Viewpoint: Focus on ‘physical distancing,’ not ‘social distancing’
By Michele Schiavoni
For many, this was the first week of working remotely for more than a day. As one of my colleagues mentioned, if there were ever a convenient time to be isolated – it’s now. The near endless opportunities to stay connected from texting to Zoom meetings allow us to stay in touch despite being sequestered.
It’s true that there are more ways to be connected today than ever. Connectivity is exceedingly helpful at times such as this, but it is no replacement for a sense of community and fellowship we experience when we are proximate.
We shouldn’t be talking about social distancing but rather physical distancing – the two concepts are radically different. If anything, we need to be creative to ensure we remain social during this unusual time of separation and sequestration.
Our humanity is fueled by engaging with others. As we move forward into another week of virtual living, let’s remember to be creative to establish ways to maintain a sense of community and fellowship.
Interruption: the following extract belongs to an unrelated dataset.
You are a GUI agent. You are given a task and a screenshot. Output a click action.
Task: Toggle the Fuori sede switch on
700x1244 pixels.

Offer to run an errand for someone in your neighborhood who can’t drive. Don’t take more than you need from a grocery shelf. Foster a shelter dog or cat. Order lots of takeout. Write a check to a charity. Thank a health care worker. Perhaps most important, be kind.
All of us will process this new “temporary” normal differently. Let’s be mindful that for some this is frightening, for others exhausting as they balance work and home schooling and for others threatening as they worry about how to make a rent or mortgage payment.
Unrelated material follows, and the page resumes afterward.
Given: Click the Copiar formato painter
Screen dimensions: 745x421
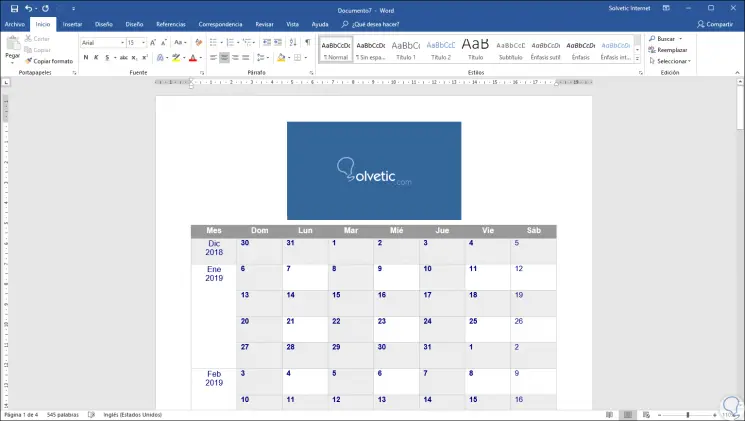Looking at the screenshot, I should pos(51,61).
Americans are known for their volunteer spirit. Whether it’s Katrina or 9-11, we engage. This pandemic is a different kind of disaster and a first for us but I’m confident we can weather this if we channel our kindness, generosity of spirit and creativity that I think help define what it means to human.
Michele Schiavoni is director of external relations and marketing for the Delaware Prosperity Partnership.